Not all agreed with him, not even within his own church. But leaders all over the world, including President Bush, courted his favor and paid attention to what he had to say. John Paul II dedicated his life to God. He will be remembered with respect, gratitude and love. And no history of the 20th century will be complete without considering his role. ...

Austin American-Statesman

He grew up largely innocent about politics, but he became as shrewd a wielder of ecclesiastical power as has ever occupied the papacy, and in geopolitical circumstances as difficult as any that have ever existed.

In an institution founded on the paradox of salvation through crucifixion, Karol Wojtyla - Pope John Paul II - was a supremely paradoxical pontiff. He never hesitated to be what he wanted his church to be: a "sign of contradiction" to what he considered a materialist, consumer-oriented, pleasure-seeking world, a man radically and intentionally out of step with the fashionable trends and ideas of the age.

Never was he more out of step with common expectations than when he visited in prison and forgave the man who very nearly ended his papacy - and his life - in an assassination attempt on May 13, 1981.

Chicago Tribune

A cultural conservative, church doctrine moved to the right under John Paul as he sought to draw the faithful back toward his view of Catholicism.

He was the most active pope in history... and John Paul sought to bridge the divides separating the church from other denominations; he was the first pope to step inside both a synagogue and a mosque, and sought to repair frayed relationships with orthodox Christians as well.

Those efforts contributed to the pope's most lasting accomplishment, his role in ending the communist system then holding sway over half the world. He argued the power of faith and the human rights of all demanded an end to a system that allowed neither. ...

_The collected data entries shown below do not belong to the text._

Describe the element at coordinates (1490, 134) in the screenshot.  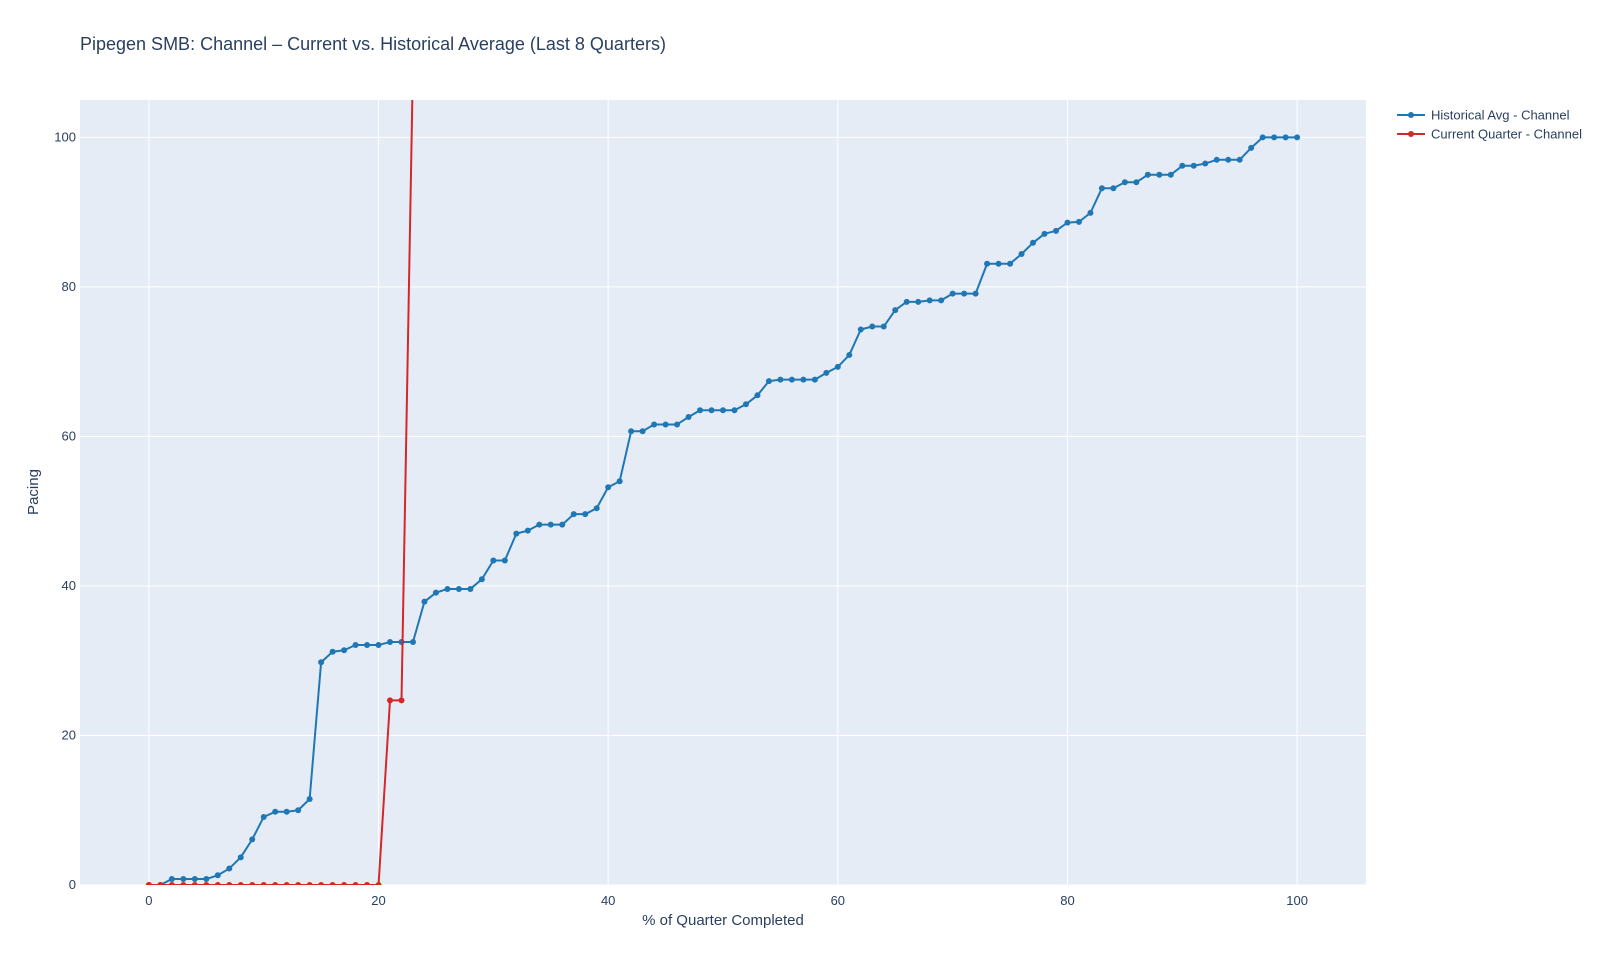
I see `legend-item: Current Quarter - Channel` at that location.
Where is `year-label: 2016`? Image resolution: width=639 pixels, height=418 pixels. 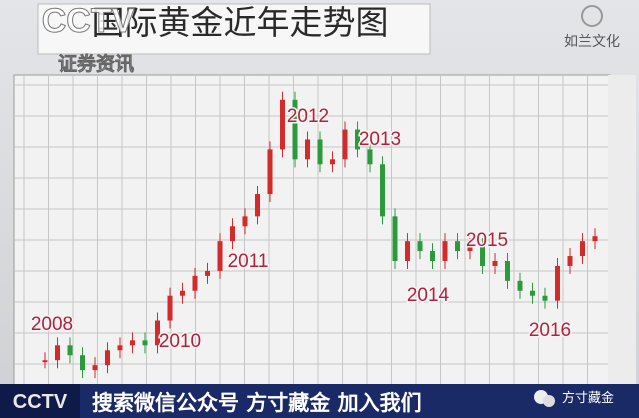
year-label: 2016 is located at coordinates (550, 330).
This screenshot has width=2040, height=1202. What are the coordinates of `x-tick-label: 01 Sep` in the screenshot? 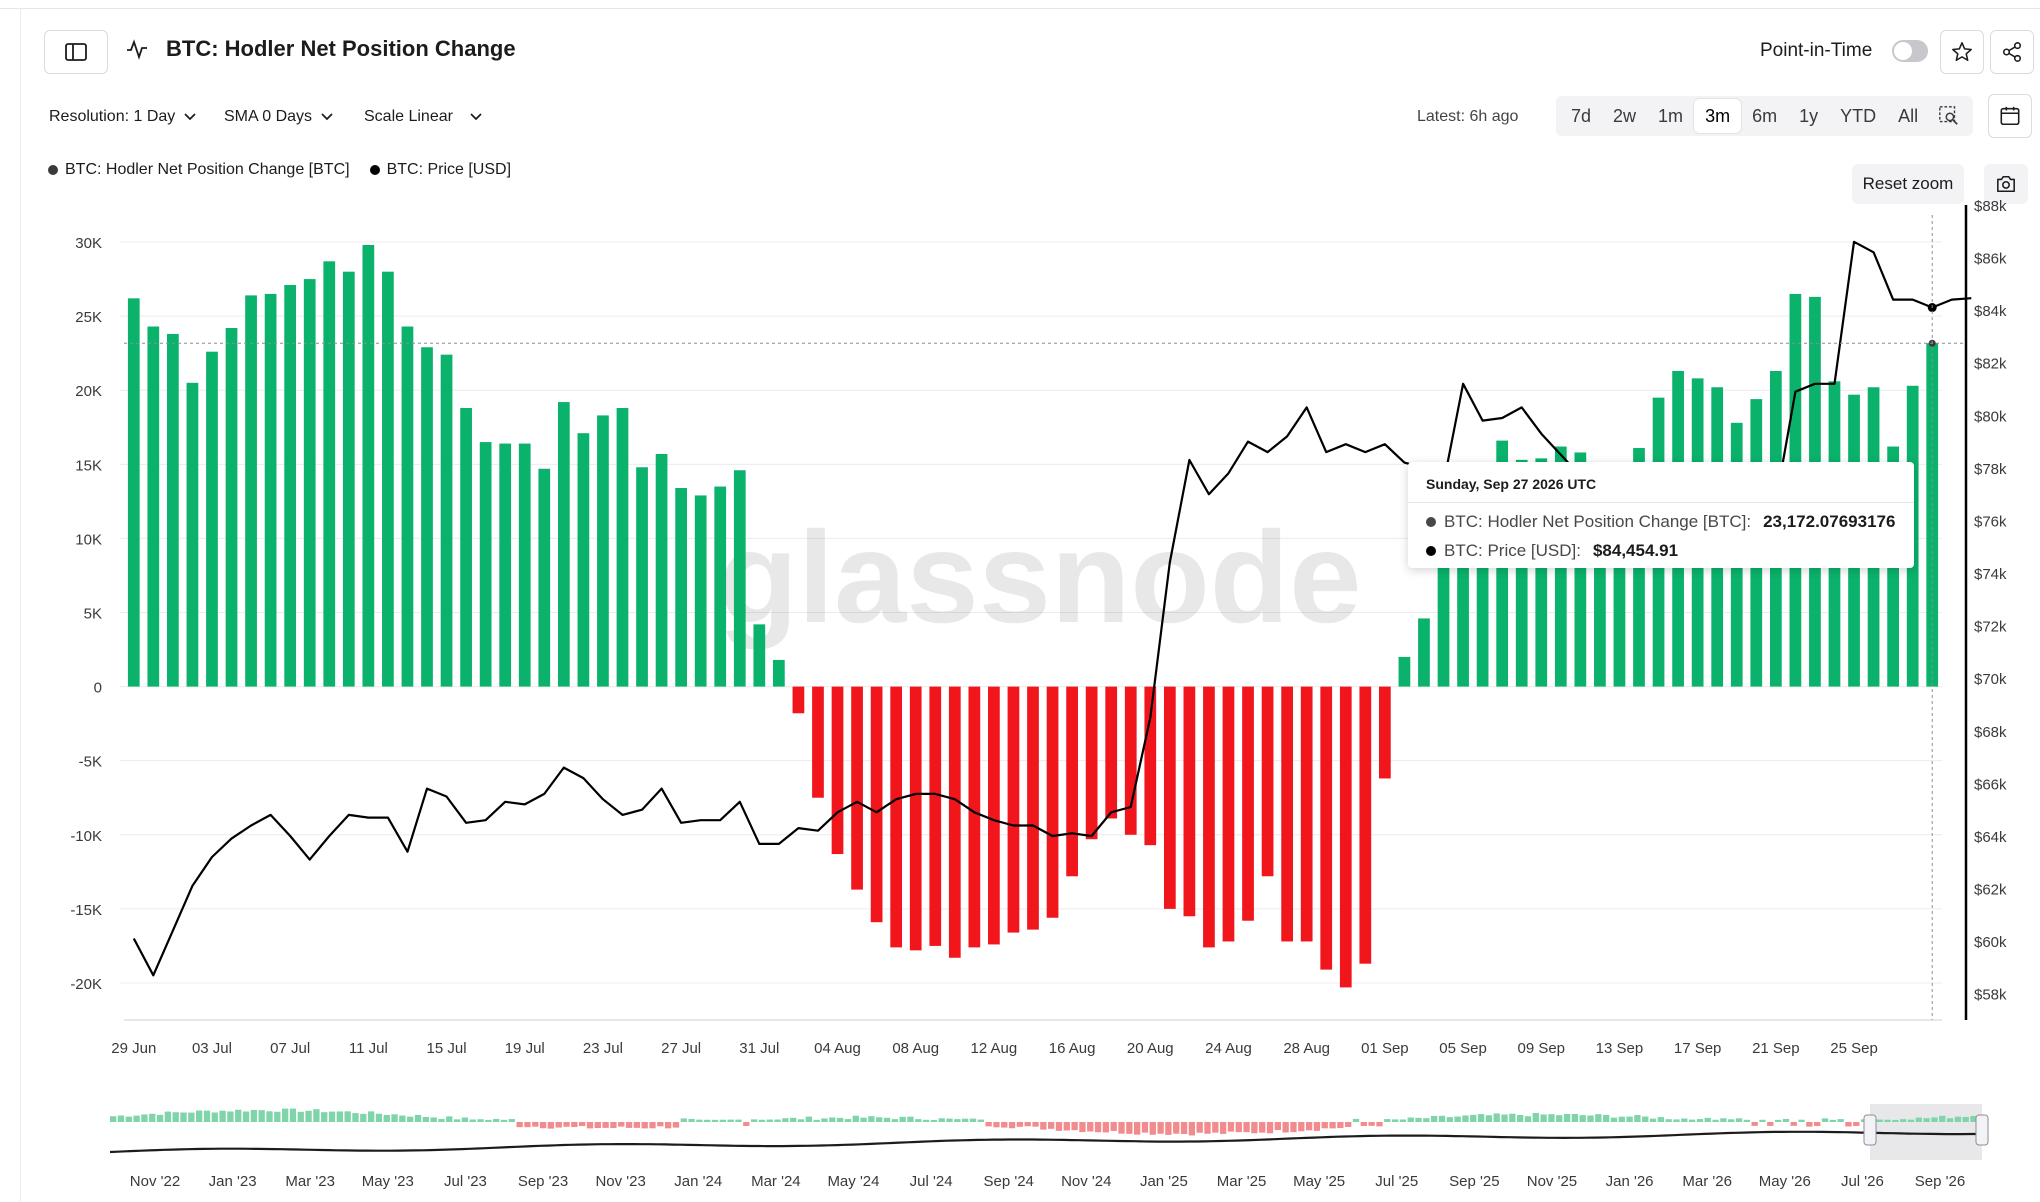 It's located at (1385, 1048).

Some members of the church, especially the American Catholic Church, believe the pope moved too far to the right. And, in his later years, the church administration proved unable to honestly confront a sex scandal that remains a painful episode in modern Catholicism. Those drawbacks pale in comparison to the overwhelming impact John Paul had in his life, and his contribution to a more free and religiously tolerant world. His loss is immense, and the world joins in mourning for him.

Greenville (North Carolina) Daily Reflector

For all his apparent gentleness, the pope brooked little disagreement within the church. He ordered liberal voices to stop writing and teaching and stripped dissenting priests of power and position. He encouraged the Polish church to help bring down communism, then stunned Latin American priests by ordering them to stay out of politics rather than oppose strong-arm regimes.

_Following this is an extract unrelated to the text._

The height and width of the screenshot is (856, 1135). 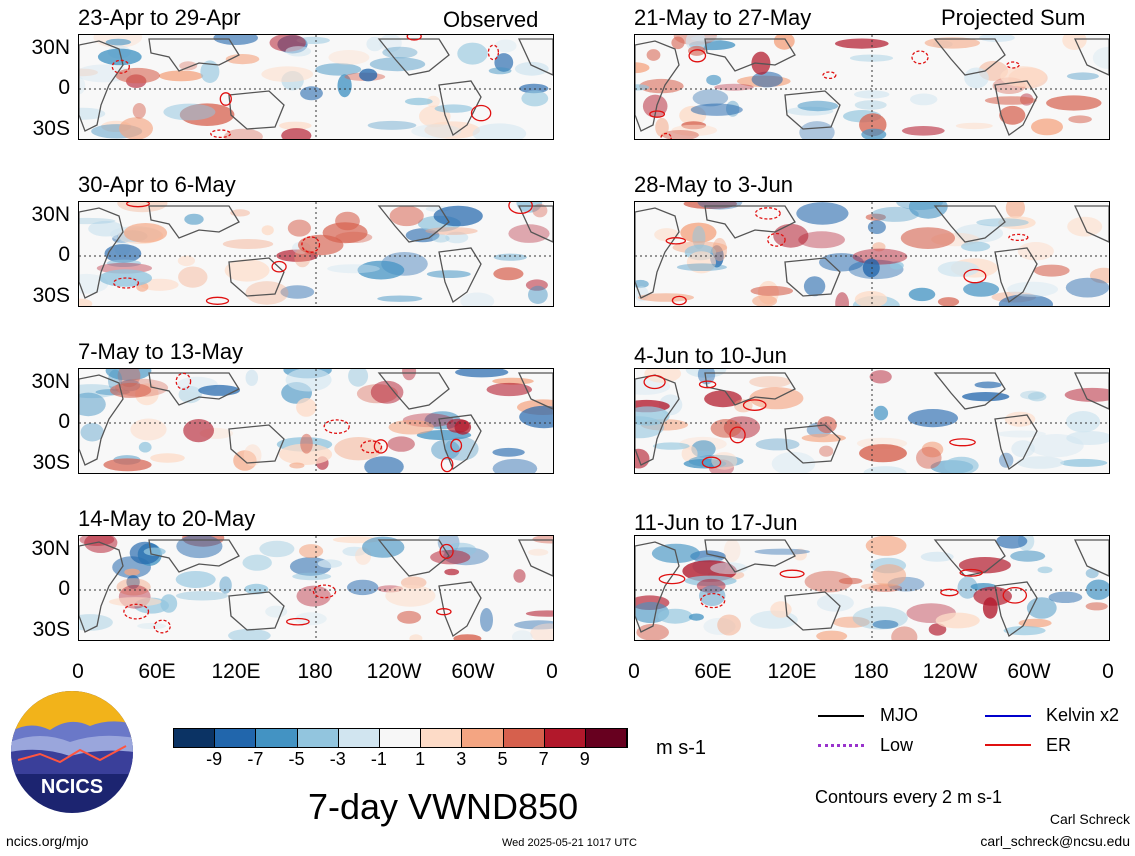 What do you see at coordinates (871, 672) in the screenshot?
I see `x-tick-label: 180` at bounding box center [871, 672].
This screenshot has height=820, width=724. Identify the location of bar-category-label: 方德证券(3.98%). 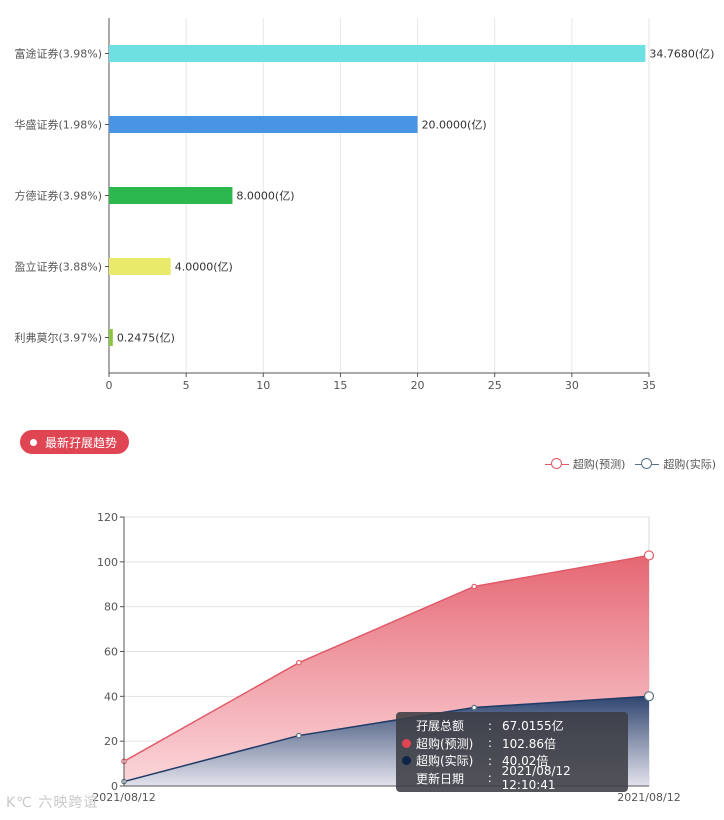
(58, 196).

Over his long papacy, he built a hierarchy of like-minded cardinals and bishops in an effort to ensure that the church line would remain unwavering long past his death.

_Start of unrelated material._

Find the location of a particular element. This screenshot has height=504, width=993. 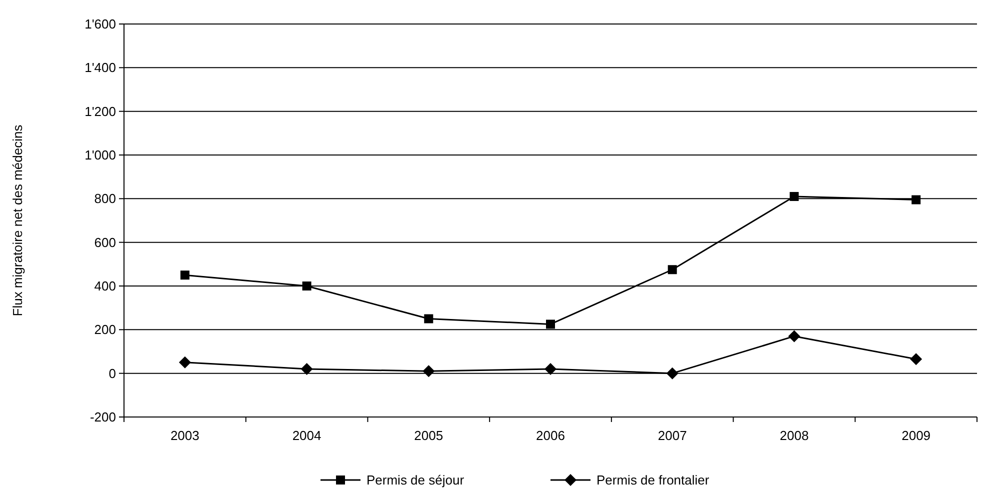

legend-label: Permis de frontalier is located at coordinates (653, 480).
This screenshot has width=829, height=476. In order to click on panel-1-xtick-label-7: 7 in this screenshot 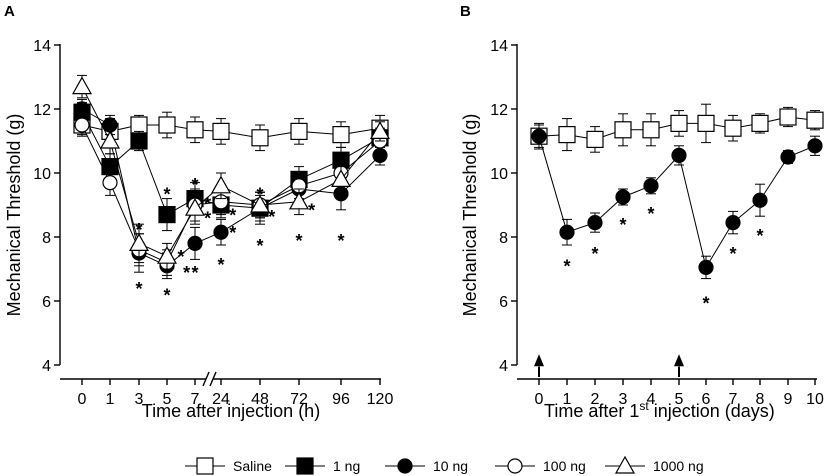, I will do `click(734, 400)`.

The question that remains after the pope's death is how long lay Catholics will be content to follow, or quietly ignore, that line - especially if the next pope does not match John Paul II's great spiritual charisma and heartfelt desire to, in the final words of the book of Revelation, "be with you all."

Los Angeles Times

The death of Pope John Paul II came at a time when Americans have been engaged in an unusual moment of national reflection about mortality. The long, bitter fight over the unknowing Terri Schiavo was a stark contrast to the passing of this pontiff, whose own mind was keenly aware of the gradual failure of his body.

The pope would certainly never have wanted his own end to be a lesson in the transcendent importance of allowing humans to choose their own manner of death. But to some of us, that was the exact message of his dignified departure.

Pope John Paul II was a man who used the tools of modernity to struggle against the modern world. He traveled more than a half-million miles. ... He wrote best sellers and took advantage of every means of communication to spread his message: a cry against what he saw as the contemporary world's decadence, moral degradation and abandonment of human values.